[Info-vax] Suggested DCL enhancement
Craig A. Berry
craigberry at nospam.mac.com
Tue Nov 10 22:40:14 EST 2020
On 11/10/20 7:12 PM, Bill Gunshannon wrote:
> On 11/10/20 1:42 PM, Craig A. Berry wrote:
>>
>> On 11/10/20 11:26 AM, Stephen Hoffman wrote:
>>> On 2020-11-10 13:45:09 +0000, John E. Malmberg said:
>>>
>>>> On 11/4/2020 12:21 PM, Stephen Hoffman wrote:
>>>>>
>>>>> IDE usage and management UI usage and app user interface designs
>>>>> are all shifting developers and administrators and networking folks
>>>>> and end-users away from the command-line, too.
>>>>
>>>> I have been doing devops on and QA automation on Linux and windows
>>>> for a while now, and I can assure you that it command line is the
>>>> dominant method used for actually getting stuff configured and doing
>>>> functional tests.
>>>>
>>>> GUIs are find for end users at admins that have to deal with a few
>>>> systems, but when a small collection of systems to manage is at
>>>> least 100, anything requiring or using a GUI is PITA. And I have
>>>> been routinely dealing with much higher numbers of systems.
>>>> ...
>>>> If you are designing a system or application to be managed with a
>>>> GUI instead of those methods, you are going to be hurting your
>>>> market share.
>>>
>>> What's the general trend? More command line? Or toward more
>>> automation and simpler interfaces?
>>>
>>> All of what I'm seeing is trending toward GUI, toward web-managed
>>> interfaces, toward simpler, and toward automation.
>>
>> The general trend for server management, devops, and, to a lesser extent
>> even development is definitely away from the GUI and back to the command
>> line. Witness, for example, Microsoft Server Core,[1] which is Windows
>> Server with no "Desktop Experience," or, in other words, Windows with no
>> windows.
>
> Are you sure about that? Are you sure the intent isn't just Remote
> Desktop using RDP? It's how I ran my datacenter even when Windows
> Server still had a GUI presented.
You snipped the link I provided that explained it all in detail. Remote
management using GUI tools that run on the remote system is one of the
options, at least for some features. There are very few GUI tools
available locally. There is no WordPad or Windows Explorer, for example.

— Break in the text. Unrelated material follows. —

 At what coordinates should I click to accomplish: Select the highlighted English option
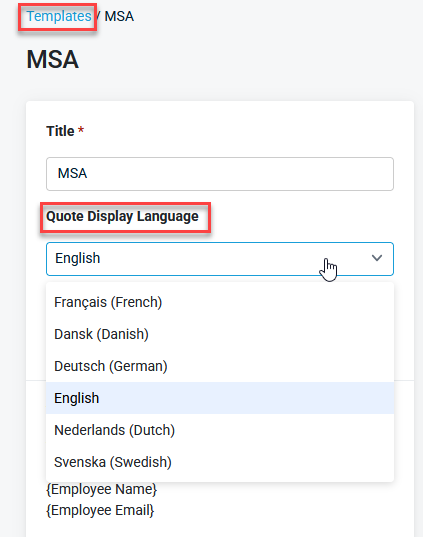(x=220, y=398)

>> Development tools and frameworks increasingly promote and even rely on
>> commands typed in terminal or PowerShell windows integrated into the
>> IDE, though code editing is still generally done in a GUI editor.
>>
>> I find all this ironic after a few decades of trying to convince junior
>> developers to use the command line and generally being greeted with
>> terror and confusion. But the command line is definitely back.
>>
>
> I don't see that as likely, but it will remain the bastion of
> dinosaurs like me.
It's already happened. For example, Angular, one of the two biggest web
frameworks, heavily pushes the use of angular-cli, a set of command-line
utilities for managing various aspects of an Angular project. It's in
all the documentation, blogs, training videos, and books; all of the
leaders in the Angular community seem to emphasize that if you want to
be adept with Angular, you need to be familiar with the CLI.